Otro hombre que huye de todo en las playas.
Más allá de un volumen de estrenos que desde hace un lustro se ubica entre los 150 y 200 títulos (en 2017 fueron 209, según un relevamiento del sitio Escribiendo Cine), y de la variedad de formas y búsquedas dentro de ese corpus enorme, desde que al cine argentino se le antepuso el “Nuevo” las ciudades balnearias son, indefectiblemente, el refugio de seres penitentes. Nada de vacaciones con la familia o de andar feliz en alpargatas. Da lo mismo que sea Mar del Plata, una localidad del Partido de la Costa, algún pueblito tajeado por la ventosidad de la Patagonia u otro en las frondosas márgenes del Río Paraná. Siempre, como un mandato tácito, los hombres y mujeres de la factoría audiovisual nacional están ahí para que nadie los encuentre, con un pasado oscuro –un duelo, un delito, una relación trunca– a cuestas que, más temprano que tarde, llegará hasta ellos. Pescador es el exponente más novel de esta tendencia. Uno que marca el peso de la arena y las olas en su historia desde ese plano inicial que muestra la soledad más absoluta de la playa y, allí, en medio de la nada, al hombre que, se supone, huye de algo. O de alguien. O de los dos.
Recién sobre la última parte del film de José Glusman (Cien años de perdón, Domingo de Ramos) se sabrá quién es el parco y solitario Santos (Darío Grandinetti) y cuáles fueron los motivos detrás de su mudanza a una casa en medio del páramo que es la zona de Pinamar fuera de temporada. El dato venía cocinándose a fuego lento desde el principio, creando una módica intriga que el film diluye con un largo flashback explicativo que rompe con el punto de vista establecido hasta ese momento. Antes hay un típico relato costero centrado en la relación entre este hombre y tres chicos locales que alistan un restaurant en un parador con miras a la próxima temporada de verano. Relación que va, como casi siempre en estos casos, de la desconfianza al aprecio, de la autoprotección silenciosa a la manifestación de la vulnerabilidad emocional. Y que empieza a construirse torcido, con Santos rechazando una y otra vez a los jóvenes interlocutores. Así y todo insisten en charlarle porque... bueno, no queda muy claro por qué. O son buenos o hay un agujero en el guión que justifique la tenacidad de los chicos.
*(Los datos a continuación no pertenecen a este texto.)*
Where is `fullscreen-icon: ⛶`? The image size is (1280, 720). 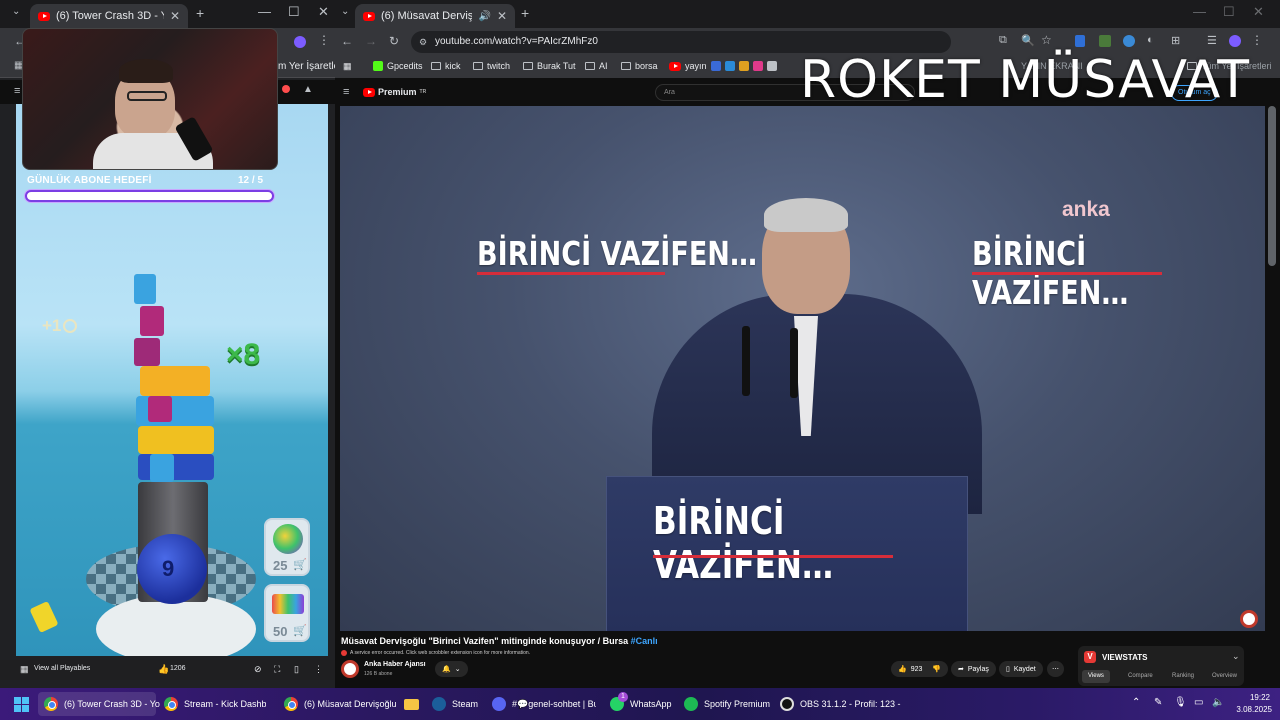 fullscreen-icon: ⛶ is located at coordinates (277, 670).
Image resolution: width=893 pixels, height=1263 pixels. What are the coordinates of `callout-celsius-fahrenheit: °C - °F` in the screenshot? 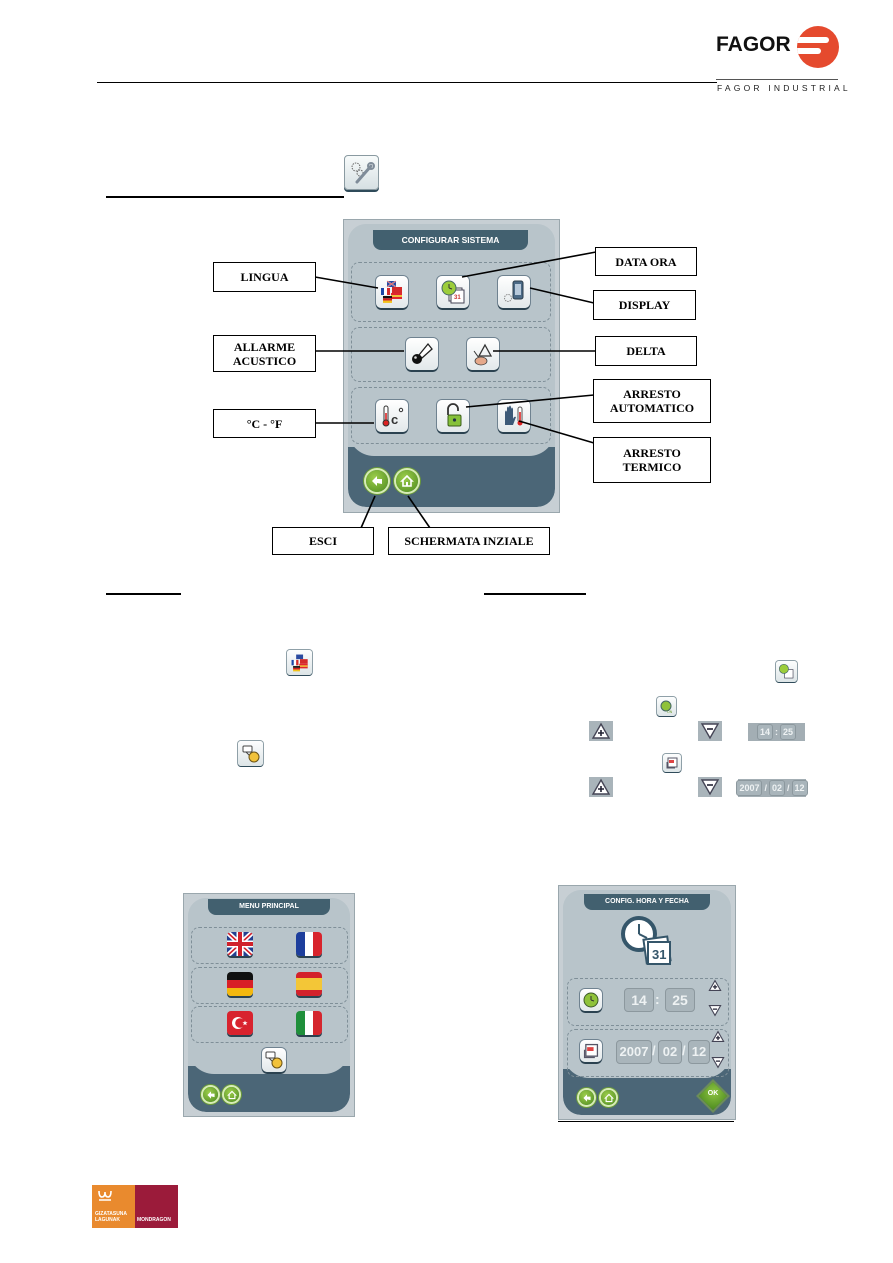 It's located at (264, 424).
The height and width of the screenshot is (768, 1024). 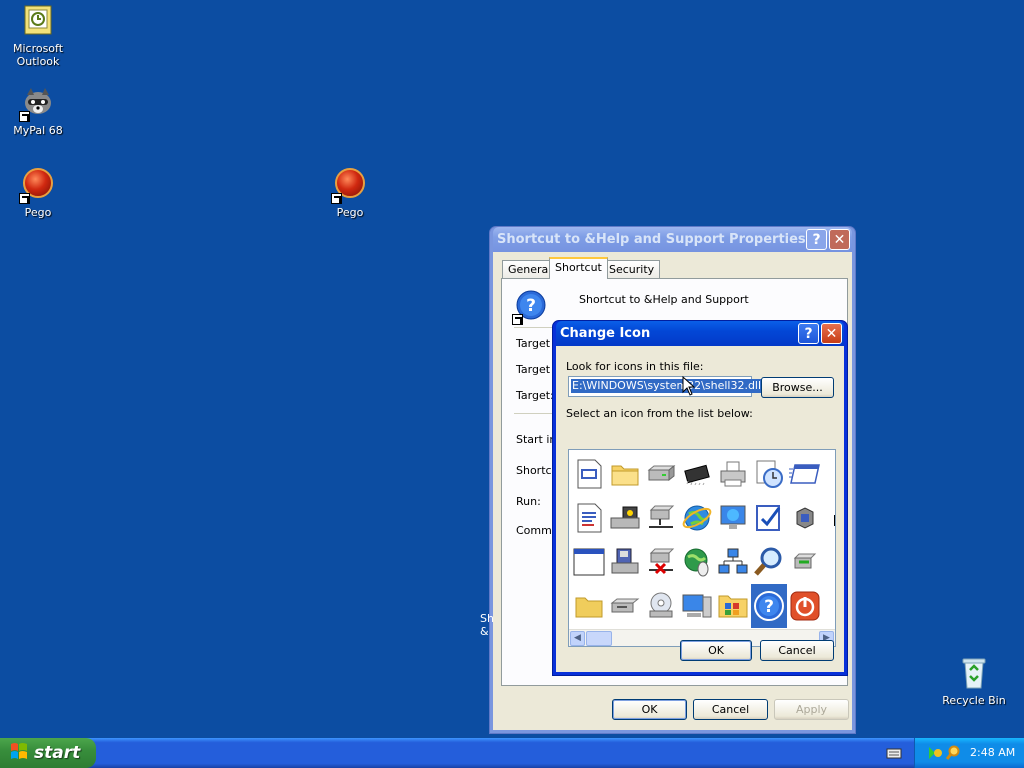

Definido por la información de prensa como un “policial playero”, el film va del drama intimista a la concreción del máximo temor de Santos no sin antes puntear las cuerdas del vínculo filial a través de un incipiente paternalismo ilustrado en decisiones que generan el refunfuño de los chicos. Sobre todo el de la chica, quien delegó en Santos el rol de depositario de sus miedos y desconfianzas y ahora, para salvar las papas del negocio, debe convertirse en mercancía de intercambio con un inspector municipal cuya bondad esconde, como todos aquí, secretos oscuros. Pródiga en planos abiertos de las playas vacías que ilustran la soledad de su protagonista, Pescador transmite un desfasaje tonal respecto al contexto de un estreno en plena temporada de verano que convierte ese terreno de sufrimiento en un lugar de descanso para mojar los pies.